+++ DOCUMENT SECTION

Also in May 2015, SNH acquired a newly constructed senior living
community with 40 private pay independent living units located in
Georgia for approximately $9.8 million, excluding closing costs.
This community is adjacent to another community that SNH owns which
is managed by Five Star. This community and the community already
owned are treated as one property, and are being operated as a
single integrated community under the same management
agreement.
In July 2015, SNH entered into an agreement to acquire one
senior living community with 84 private pay assisted living units
located in Georgia for approximately $18.3 million, excluding
closing costs. SNH intends to lease this community to a third party
senior living operator. This acquisition is expected to close in
2015.
In April 2015, SNH sold one MOB (four buildings) with an
aggregate 323,541 square feet located in New Mexico for $1.5
million, excluding closing costs. SNH did not recognize a gain or
loss on this sale. In July 2015, SNH sold one senior living
community with 12 living units located in Iowa for $155,000,
excluding closing costs. In August 2015, SNH sold one senior living
community with 63 living units located in Wisconsin for $850,000,
excluding closing costs. Any adjustments to net book value related
to these sales will be recognized in the third quarter of 2015 when
all of the costs of these sales are known.

++++++
+++ EXTRACTED INFORMATION

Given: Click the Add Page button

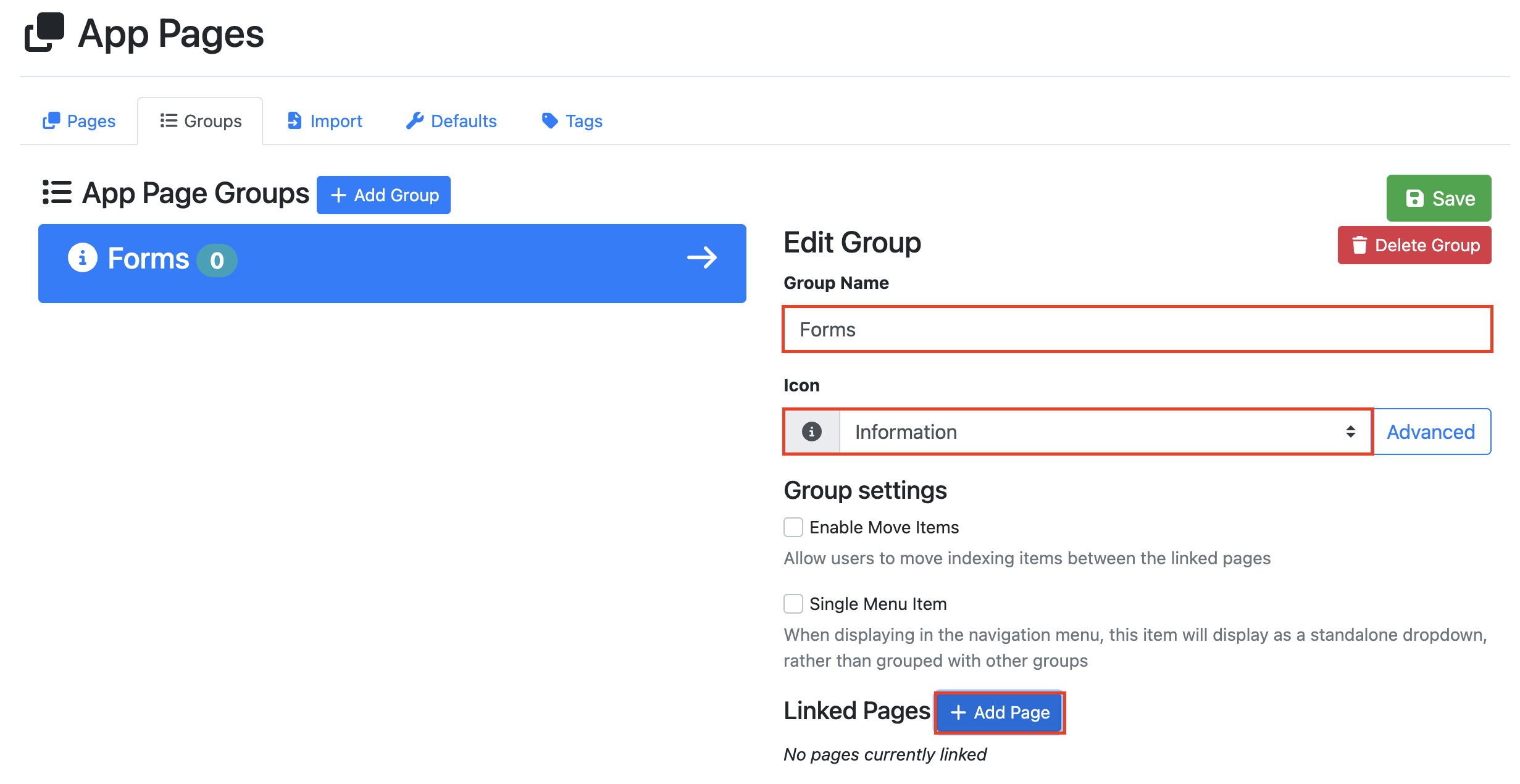Looking at the screenshot, I should click(x=1000, y=712).
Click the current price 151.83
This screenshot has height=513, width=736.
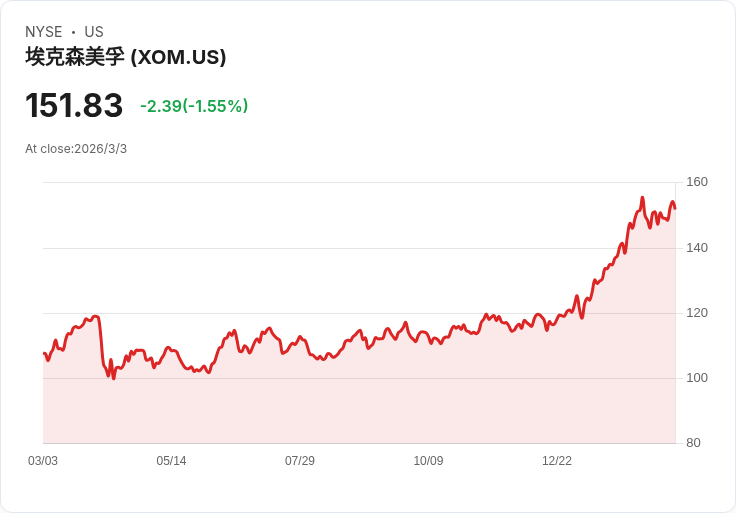pos(74,106)
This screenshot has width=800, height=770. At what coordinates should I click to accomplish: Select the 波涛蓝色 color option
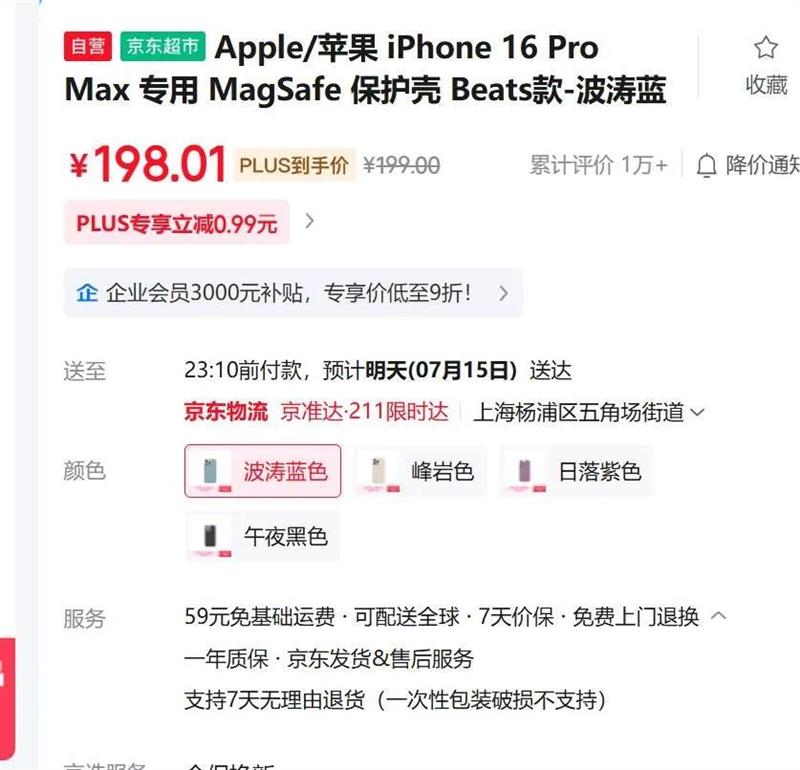click(x=263, y=471)
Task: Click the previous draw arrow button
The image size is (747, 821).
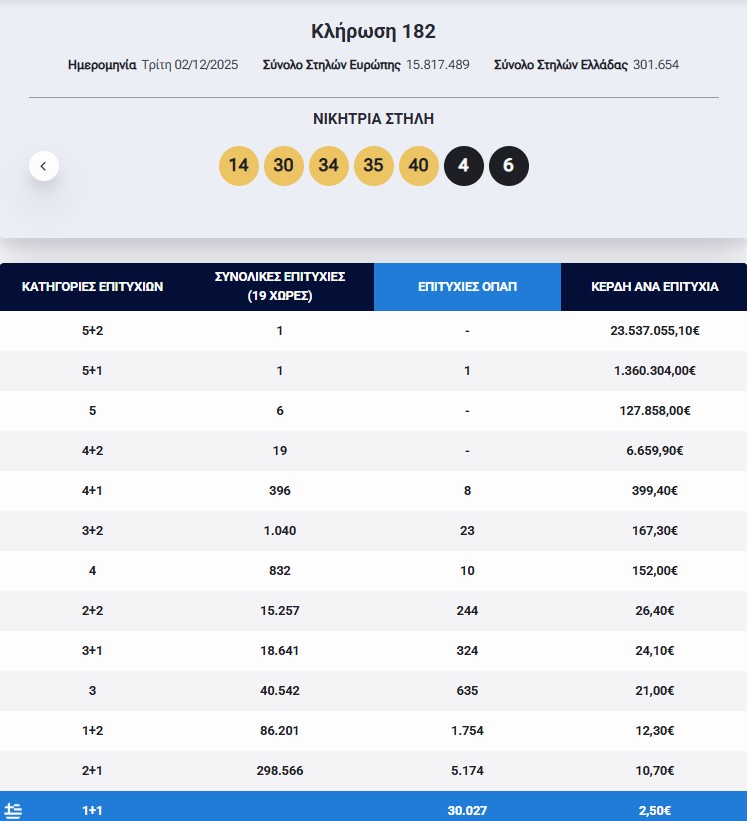Action: tap(44, 166)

++++++

» **AIM 1**
From the passage on SNH's 2015 transactions, write out the part starting with "Also in May" and going on through "approximately $9.8 million, excluding closing costs.".
» **AIM 2**
Answer these questions from the passage on SNH's 2015 transactions:
(a) How many private pay assisted living units does the Georgia community that SNH agreed to acquire in July 2015 have?
(b) What was the aggregate square footage of the MOB sold in April 2015?
(c) For how much did SNH sell the Wisconsin senior living community?
» **AIM 3**
Decide whether each statement agrees with the passage on SNH's 2015 transactions. Answer yes or no, and quote the words that decide it.
(a) SNH recognized a gain on the April 2015 MOB sale.
(b) SNH plans to lease the community it agreed to acquire in July 2015 to a third party senior living operator.
(c) The senior living community SNH sold in July 2015 had 12 living units.
Answer using only the passage on SNH's 2015 transactions.

» **WRITTEN REPLY 1**
Also in May 2015, SNH acquired a newly constructed senior living
community with 40 private pay independent living units located in
Georgia for approximately $9.8 million, excluding closing costs.

» **WRITTEN REPLY 2**
(a) 84
(b) 323,541 square feet
(c) $850,000, excluding closing costs

» **WRITTEN REPLY 3**
(a) No: "SNH did not recognize a gain or loss on this sale."
(b) Yes: "SNH intends to lease this community to a third party senior living operator."
(c) Yes: "one senior living community with 12 living units located in Iowa"